Any thoughts on fixing the video?
dmesg attached


----------



## George (Nov 6, 2018)

Googled your hardware. Its a Router. It has an integrated graphics chip.

You could use the command "kldstat -v", and see, which driver is actually loaded (like vesa, intel, or scfb).


I am not sure if this helps, but the scfb man file says:
"The *scfb* driver picks up the currently used  video  mode from the framebuffer driver and uses it.  Video modes specifications in the configuration file are ignored."
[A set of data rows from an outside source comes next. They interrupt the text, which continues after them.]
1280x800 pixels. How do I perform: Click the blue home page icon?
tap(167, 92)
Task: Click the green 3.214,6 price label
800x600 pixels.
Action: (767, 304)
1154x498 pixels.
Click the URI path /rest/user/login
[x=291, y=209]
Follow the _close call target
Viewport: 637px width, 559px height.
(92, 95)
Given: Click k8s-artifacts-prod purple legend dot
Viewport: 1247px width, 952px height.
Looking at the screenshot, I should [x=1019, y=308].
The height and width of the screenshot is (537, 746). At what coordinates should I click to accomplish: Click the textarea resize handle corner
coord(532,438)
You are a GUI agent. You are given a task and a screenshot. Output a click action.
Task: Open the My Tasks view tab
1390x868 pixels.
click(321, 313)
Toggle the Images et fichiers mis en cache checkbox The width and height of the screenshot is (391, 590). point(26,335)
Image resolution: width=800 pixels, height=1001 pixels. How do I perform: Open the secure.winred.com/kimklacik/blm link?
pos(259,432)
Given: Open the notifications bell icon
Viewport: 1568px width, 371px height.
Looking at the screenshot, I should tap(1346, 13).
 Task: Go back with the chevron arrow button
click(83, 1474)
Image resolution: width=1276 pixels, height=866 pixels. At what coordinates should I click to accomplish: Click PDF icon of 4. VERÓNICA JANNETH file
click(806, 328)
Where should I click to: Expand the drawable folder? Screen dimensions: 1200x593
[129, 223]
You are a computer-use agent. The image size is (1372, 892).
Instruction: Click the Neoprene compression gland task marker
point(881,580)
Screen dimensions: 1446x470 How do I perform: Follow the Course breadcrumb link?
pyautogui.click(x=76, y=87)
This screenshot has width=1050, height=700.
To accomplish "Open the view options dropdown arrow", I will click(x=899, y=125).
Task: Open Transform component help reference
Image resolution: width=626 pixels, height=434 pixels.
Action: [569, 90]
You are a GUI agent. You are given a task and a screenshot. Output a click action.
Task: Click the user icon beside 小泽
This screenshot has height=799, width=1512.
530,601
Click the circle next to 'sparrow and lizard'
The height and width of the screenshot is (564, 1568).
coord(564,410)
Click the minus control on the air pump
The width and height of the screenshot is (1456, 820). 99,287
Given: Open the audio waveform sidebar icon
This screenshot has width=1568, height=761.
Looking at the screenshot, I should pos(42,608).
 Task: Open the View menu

Maybe take a look at /var/logs/Xorg.0.log, to see, which graphics driver is actually used by Xorg.


----------



## ShelLuser (Nov 6, 2018)

Why run CURRENT in the first place?  It's not supported on these forums, see this link, for the simple reason that it's a developer snapshot which doesn't even provide any guarantees that it'll actually run. Its use is basically for those who can actually solve their own problems or better yet: provide solutions to the project for those problems themselves.

It's usually a better idea to stick with an officially supported release (which would be 11.2 at the time of writing, see this link). You can also grab STABLE if that provides some better hardware support, but with anything else you're pretty much on your own.

Speaking of developer snapshots I think it makes more sense to try the upcoming release 12 than messing with CURRENT.


----------



## rgeorgia (Nov 6, 2018)

Thank you very much. I was running 11.2 without any problem. And thanks for your patience. I will try 12 Beta 3.


----------